Да, Вернан, конечно, прав, крупнейший психолог, философ, мировой авторитет. Но разве внутренняя жизнь уже не зарождалась! Если бы были только поступки, а не люди, их совершающие, разве стало бы человечество так часто вспоминать гомеровских героев — не такая у нас, людей, благодарная память к прошлому, чтобы вспоминать просто так: «Вот были храбрецы, вот были ловкачи, а сам-то, сам Одиссей — хитроумен до ужаса». После Одиссея жили на земле разные другие люди, а вспоминаем его. Потому что Гомер. И потому что в его поэмах зарождение, начало личности в нашем нынешнем ее понимании.

Вернан, наверное, прав в главном. Но как легко оказалось отдать Гомера с его Одиссеем и Пенелопой науке (их и надо отдать науке, пусть пробует в своих моделях). И все-таки в гомеровских героях уже есть немножко от нас — от нашего любопытства, ревности, надежды.

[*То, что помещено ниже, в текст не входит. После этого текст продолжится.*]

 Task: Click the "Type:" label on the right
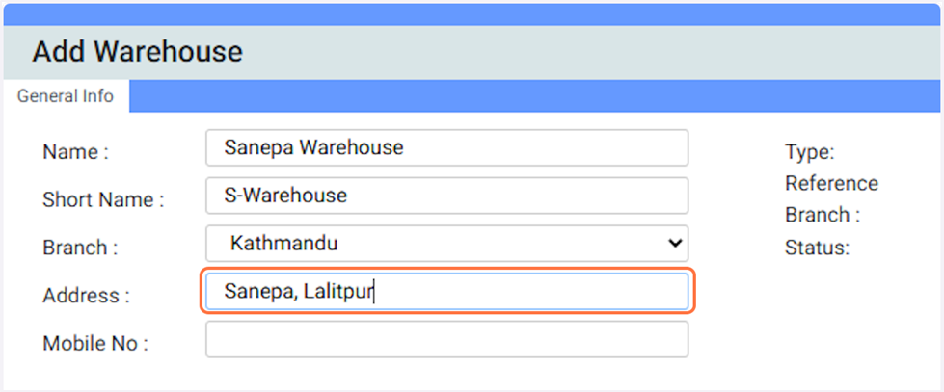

Одиссей странствовал, а Пенелопа ждала его и тосковала, прогоняла женихов. И вот он вернулся и начал рассказывать о путешествии другим людям. Если бы только ей одной! О чем? О странствиях, опасностях, сражениях, сиренах, о том, что встречает каждого настоящего мужчину, когда он отправляется в путь.

А сирены? Как он их слушал! Ведь знал же, что можно погибнуть, просил привязать себя к мачте, но жажда услышать томила его.

Ему это было нужно,это нужно было растущей в нем человеческой сущности. И пусть у Гомера только деятельность: подвиги, поступки. В их череде вдруг неожиданный взрыв. Тем ярче он слышен нам — рождение человеческой личности…

Людмила Ивановна говорила уже о психологических особенностях древних:

– Главное вы ощутили? Психологи пытаются понять, как человек начал распоряжаться собой, своей психической деятельностью, которую раньше не осознавал, как и в какой последовательности рождались свойства личности. Тут масса любопытного: и как среда ставит перед человеком задачи, и как у человека в ответ на требования среды возникают новые структуры поведения. И актуализация возможностей человека через знание его прошлого…

Наш разговор не кончился, прервался. Людмилу Ивановну позвали на обсуждение доклада.